WORK INSTRUCTION 1.
Answer these questions from the article on Heinrich Rohrer:
(a) With whom did Rohrer share half of the 1986 Nobel Prize in Physics?
(b) In what year did his family move to Zürich?
(c) Why did he have to do most of his research at night?
WORK INSTRUCTION 2. Write the next part of the article on Heinrich Rohrer, starting after its final sentence.

EXTRACT.
▼

Swiss physicist (1933–2013)

Heinrich Rohrer (6 June 1933 – 16 May 2013) was a Swiss physicist who shared half of the 1986 Nobel Prize in Physics with Gerd Binnig for the design of the scanning tunneling microscope (STM). The other half of the Prize was awarded to Ernst Ruska. The Heinrich Rohrer Medal is presented triennially by the Surface Science Society of Japan with IBM Research – Zurich, Swiss Embassy in Japan, and Ms. Rohrer in his memory. The medal is not to be confused with the Heinrich Rohrer Award presented at the Nano Seoul 2020 conference.

==Biography==
Heinrich Rohrer was born on 6 June 1933 in Buchs, St. Gallen, half an hour after his twin sister. He enjoyed a carefree country childhood until the family moved to Zürich in 1949. He enrolled in the Swiss Federal Institute of Technology (ETH) in 1951, where he was student of Wolfgang Pauli and Paul Scherrer. His PhD thesis was supervised by P. Grassmann who worked on cryogenic engineering. Rohrer measured the length changes of superconductors at the magnetic-field-induced superconducting transition, a project begun by Jørgen Lykke Olsen. In the course of his research, he found that he had to do most of his research at night after the city was asleep because his measurements were so sensitive to vibration.

▲

Saved entries:
▼

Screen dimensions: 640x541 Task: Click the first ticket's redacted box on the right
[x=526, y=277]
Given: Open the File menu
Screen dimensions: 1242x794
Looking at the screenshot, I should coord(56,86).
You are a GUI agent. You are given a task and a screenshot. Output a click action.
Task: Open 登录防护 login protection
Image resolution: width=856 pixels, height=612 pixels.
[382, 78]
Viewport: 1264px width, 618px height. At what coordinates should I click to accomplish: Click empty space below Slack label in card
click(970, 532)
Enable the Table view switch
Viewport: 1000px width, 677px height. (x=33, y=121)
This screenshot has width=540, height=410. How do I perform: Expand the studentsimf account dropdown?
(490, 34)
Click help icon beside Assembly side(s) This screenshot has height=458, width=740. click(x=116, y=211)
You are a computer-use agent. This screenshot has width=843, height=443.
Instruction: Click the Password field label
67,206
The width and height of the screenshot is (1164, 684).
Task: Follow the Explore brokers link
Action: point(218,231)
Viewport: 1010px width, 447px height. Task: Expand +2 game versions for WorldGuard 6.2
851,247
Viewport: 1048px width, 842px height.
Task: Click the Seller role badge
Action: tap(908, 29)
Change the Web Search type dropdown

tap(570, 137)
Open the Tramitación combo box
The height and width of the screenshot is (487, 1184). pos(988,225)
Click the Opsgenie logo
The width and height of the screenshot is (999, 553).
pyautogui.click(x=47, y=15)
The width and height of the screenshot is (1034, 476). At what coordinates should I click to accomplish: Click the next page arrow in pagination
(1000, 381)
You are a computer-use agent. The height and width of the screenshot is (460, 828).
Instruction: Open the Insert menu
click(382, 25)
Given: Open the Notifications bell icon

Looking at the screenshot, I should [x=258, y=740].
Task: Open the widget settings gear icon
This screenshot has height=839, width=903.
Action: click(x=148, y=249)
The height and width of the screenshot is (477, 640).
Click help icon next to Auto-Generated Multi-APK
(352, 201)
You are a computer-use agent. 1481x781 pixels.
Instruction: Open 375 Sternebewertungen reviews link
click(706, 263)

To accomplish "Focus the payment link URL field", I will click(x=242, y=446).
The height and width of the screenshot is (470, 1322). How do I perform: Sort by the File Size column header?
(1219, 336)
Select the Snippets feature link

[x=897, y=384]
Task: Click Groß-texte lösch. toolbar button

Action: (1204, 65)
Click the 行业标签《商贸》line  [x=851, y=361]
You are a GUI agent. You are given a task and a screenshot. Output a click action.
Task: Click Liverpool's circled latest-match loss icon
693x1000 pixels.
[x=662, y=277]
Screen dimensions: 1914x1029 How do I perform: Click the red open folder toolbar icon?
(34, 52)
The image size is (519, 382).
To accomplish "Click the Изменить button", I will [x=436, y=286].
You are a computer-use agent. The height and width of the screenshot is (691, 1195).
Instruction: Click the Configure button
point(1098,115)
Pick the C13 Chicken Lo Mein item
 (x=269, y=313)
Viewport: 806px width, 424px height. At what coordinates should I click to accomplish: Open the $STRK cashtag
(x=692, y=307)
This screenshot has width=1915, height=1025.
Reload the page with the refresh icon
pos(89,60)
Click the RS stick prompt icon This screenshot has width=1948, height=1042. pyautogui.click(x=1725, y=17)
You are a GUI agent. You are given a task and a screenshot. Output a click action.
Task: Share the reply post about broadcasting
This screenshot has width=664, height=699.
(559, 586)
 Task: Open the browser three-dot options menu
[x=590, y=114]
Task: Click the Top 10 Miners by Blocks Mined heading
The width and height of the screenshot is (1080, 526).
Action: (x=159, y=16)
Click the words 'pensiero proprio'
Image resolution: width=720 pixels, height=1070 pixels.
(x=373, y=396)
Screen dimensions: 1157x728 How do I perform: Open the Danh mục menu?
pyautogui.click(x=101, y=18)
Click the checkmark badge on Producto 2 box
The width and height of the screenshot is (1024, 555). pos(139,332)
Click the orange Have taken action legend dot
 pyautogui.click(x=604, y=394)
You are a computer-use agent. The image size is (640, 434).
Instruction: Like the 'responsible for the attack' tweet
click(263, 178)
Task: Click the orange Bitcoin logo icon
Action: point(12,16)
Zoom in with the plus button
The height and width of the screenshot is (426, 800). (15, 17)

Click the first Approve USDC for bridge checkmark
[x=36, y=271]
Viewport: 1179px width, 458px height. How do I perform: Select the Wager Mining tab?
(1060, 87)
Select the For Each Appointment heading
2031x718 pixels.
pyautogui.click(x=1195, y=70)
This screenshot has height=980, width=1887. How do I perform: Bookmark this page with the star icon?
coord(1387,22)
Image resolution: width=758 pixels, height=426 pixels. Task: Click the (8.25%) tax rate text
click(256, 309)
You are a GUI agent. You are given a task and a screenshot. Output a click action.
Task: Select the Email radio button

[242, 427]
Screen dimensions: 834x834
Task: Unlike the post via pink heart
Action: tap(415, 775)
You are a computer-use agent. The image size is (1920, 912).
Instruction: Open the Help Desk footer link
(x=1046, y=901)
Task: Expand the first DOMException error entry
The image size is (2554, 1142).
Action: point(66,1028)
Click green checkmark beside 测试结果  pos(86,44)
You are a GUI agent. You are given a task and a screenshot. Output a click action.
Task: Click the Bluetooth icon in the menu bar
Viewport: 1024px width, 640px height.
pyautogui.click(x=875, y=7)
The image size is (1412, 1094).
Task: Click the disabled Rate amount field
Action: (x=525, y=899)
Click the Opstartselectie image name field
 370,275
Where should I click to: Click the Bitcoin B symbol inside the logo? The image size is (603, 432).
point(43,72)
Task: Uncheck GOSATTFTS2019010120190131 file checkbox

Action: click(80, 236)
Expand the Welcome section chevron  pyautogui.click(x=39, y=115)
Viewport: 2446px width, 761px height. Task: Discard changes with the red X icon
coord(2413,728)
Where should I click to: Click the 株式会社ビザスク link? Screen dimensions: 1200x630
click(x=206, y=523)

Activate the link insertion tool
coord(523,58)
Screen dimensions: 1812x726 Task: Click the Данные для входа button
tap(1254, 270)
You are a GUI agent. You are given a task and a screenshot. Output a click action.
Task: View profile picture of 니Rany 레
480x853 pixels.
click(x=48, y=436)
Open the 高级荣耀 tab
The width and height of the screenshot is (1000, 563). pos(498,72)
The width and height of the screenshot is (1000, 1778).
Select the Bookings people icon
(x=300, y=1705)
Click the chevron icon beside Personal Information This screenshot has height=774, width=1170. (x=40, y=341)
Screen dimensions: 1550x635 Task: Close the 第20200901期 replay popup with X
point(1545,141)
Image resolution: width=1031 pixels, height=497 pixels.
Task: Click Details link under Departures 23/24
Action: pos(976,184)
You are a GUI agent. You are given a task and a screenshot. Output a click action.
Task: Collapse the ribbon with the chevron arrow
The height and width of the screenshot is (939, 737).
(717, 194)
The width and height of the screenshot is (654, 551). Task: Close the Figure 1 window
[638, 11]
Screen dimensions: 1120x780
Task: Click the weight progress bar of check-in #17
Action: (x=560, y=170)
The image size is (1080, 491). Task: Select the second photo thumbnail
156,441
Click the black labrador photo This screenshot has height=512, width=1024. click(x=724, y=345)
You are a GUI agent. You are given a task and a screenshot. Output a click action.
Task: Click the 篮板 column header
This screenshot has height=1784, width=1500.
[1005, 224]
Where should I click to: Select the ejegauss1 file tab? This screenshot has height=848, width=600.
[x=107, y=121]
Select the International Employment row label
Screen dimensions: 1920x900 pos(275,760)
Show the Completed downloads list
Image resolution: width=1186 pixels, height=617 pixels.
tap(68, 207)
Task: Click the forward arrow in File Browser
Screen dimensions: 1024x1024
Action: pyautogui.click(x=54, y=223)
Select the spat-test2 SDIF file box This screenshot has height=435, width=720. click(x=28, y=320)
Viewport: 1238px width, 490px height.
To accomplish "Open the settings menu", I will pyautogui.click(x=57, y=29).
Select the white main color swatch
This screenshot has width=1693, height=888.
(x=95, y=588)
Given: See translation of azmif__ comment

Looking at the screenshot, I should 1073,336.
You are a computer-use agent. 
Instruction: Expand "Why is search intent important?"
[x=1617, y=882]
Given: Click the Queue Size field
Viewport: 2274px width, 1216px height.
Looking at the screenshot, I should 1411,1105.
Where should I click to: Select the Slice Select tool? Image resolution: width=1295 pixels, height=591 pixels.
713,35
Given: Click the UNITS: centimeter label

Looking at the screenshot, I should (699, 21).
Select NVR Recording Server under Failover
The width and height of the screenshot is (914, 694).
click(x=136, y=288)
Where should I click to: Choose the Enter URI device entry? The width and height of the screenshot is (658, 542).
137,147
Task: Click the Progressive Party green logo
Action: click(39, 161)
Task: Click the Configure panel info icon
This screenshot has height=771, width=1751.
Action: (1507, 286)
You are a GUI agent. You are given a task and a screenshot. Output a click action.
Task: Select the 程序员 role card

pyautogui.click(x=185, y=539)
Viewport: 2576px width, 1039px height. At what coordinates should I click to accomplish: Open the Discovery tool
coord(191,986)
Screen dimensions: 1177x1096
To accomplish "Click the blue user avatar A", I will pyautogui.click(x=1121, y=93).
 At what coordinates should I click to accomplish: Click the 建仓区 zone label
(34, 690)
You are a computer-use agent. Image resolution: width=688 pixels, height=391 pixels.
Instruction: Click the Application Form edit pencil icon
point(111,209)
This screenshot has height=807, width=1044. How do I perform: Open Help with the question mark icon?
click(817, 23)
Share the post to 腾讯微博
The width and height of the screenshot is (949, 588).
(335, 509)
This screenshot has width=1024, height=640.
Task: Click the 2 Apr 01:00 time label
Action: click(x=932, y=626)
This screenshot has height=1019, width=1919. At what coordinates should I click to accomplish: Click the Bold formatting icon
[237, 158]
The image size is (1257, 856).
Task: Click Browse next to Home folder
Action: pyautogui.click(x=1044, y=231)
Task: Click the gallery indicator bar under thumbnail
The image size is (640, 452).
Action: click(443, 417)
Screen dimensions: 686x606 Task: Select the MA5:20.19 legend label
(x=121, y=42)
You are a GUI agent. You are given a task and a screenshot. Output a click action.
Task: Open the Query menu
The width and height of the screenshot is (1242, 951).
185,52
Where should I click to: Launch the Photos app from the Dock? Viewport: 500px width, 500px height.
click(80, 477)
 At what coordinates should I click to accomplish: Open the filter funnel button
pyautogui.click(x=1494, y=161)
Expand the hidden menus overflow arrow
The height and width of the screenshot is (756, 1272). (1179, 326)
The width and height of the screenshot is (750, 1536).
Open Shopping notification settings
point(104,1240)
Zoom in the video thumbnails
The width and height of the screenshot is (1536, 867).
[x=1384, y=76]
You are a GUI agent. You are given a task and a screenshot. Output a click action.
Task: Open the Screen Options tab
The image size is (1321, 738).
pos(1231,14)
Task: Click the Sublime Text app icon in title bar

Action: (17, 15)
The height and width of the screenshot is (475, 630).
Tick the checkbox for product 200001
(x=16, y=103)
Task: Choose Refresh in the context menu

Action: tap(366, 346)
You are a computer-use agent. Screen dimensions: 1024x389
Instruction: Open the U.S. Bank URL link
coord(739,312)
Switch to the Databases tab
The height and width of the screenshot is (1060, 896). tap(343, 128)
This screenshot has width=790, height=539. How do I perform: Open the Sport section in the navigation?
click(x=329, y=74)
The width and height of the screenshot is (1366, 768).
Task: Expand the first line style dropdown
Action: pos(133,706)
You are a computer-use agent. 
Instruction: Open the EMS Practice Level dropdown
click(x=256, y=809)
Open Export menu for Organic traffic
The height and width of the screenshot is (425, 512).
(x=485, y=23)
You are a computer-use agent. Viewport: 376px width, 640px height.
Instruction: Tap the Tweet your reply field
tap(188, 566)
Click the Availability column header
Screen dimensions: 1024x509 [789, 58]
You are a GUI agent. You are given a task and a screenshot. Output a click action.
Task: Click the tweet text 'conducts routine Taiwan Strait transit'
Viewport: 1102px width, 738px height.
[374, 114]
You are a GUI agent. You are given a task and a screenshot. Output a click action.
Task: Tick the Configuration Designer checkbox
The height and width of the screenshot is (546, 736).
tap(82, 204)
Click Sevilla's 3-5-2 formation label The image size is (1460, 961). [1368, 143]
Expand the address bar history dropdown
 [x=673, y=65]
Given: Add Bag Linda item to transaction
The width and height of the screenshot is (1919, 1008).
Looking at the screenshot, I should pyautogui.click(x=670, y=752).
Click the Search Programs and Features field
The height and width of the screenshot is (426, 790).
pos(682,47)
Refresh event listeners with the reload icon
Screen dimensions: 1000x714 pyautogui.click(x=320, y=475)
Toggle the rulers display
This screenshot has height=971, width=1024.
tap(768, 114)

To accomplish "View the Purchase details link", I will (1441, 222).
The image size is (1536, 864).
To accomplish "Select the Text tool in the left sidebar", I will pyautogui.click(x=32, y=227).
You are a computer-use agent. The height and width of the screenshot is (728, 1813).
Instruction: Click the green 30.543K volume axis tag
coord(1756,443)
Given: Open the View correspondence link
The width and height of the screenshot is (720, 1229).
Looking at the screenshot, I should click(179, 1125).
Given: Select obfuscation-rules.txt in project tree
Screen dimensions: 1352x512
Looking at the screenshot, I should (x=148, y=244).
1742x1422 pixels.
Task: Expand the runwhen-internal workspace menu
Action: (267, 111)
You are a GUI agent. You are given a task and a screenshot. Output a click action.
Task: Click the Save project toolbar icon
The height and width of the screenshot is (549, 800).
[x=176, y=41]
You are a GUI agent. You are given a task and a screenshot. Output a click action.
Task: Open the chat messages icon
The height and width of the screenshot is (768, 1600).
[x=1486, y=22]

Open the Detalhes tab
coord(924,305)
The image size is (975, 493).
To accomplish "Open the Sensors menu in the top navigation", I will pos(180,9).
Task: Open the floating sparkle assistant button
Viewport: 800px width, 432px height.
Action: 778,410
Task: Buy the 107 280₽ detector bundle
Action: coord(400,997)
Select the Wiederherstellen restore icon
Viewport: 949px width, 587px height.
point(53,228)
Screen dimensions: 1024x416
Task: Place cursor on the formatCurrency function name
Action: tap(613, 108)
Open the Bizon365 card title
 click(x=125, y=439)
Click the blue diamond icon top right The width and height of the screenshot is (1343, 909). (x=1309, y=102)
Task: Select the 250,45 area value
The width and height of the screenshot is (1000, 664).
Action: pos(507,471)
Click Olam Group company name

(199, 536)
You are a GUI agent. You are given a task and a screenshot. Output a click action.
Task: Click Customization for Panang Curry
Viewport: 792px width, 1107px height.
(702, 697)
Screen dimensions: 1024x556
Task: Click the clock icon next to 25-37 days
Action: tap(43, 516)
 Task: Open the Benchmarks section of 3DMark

▲

ANSWER BOX 1.
(a) Gerd Binnig
(b) 1949
(c) His measurements were so sensitive to vibration that he had to wait until the city was asleep.

ANSWER BOX 2.
His studies were interrupted by his military service in the Swiss mountain infantry. In 1961, he married Rose-Marie Egger. Their honeymoon trip to the United States included a stint doing research on thermal conductivity of type-II superconductors and metals with Bernie Serin at Rutgers University in New Jersey.

In 1963, he joined the IBM Research Laboratory in Rüschlikon under the direction of Ambros Speiser. The first couple of years at IBM, he studied Kondo systems with magnetoresistance in pulsed magnetic fields. He then began studying magnetic phase diagrams, which eventually brought him into the field of critical phenomena.

In 1974, he spent a sabbatical year at the University of California, Santa Barbara studying nuclear magnetic resonance with Vince Jaccarino and Alan King.

Until 1982 he worked on the scanning tunneling microscope. He was appointed IBM Fellow in 1986, and led the physics department of the research lab from 1986 until 1988. Rohrer was elected as an honourable member of the Swiss Physical Society in 1990 and an honorary academician of Academia Sinica in 2008.

Rohrer died of natural causes on 16 May 2013 at his home in Wollerau, Switzerland, aged 79.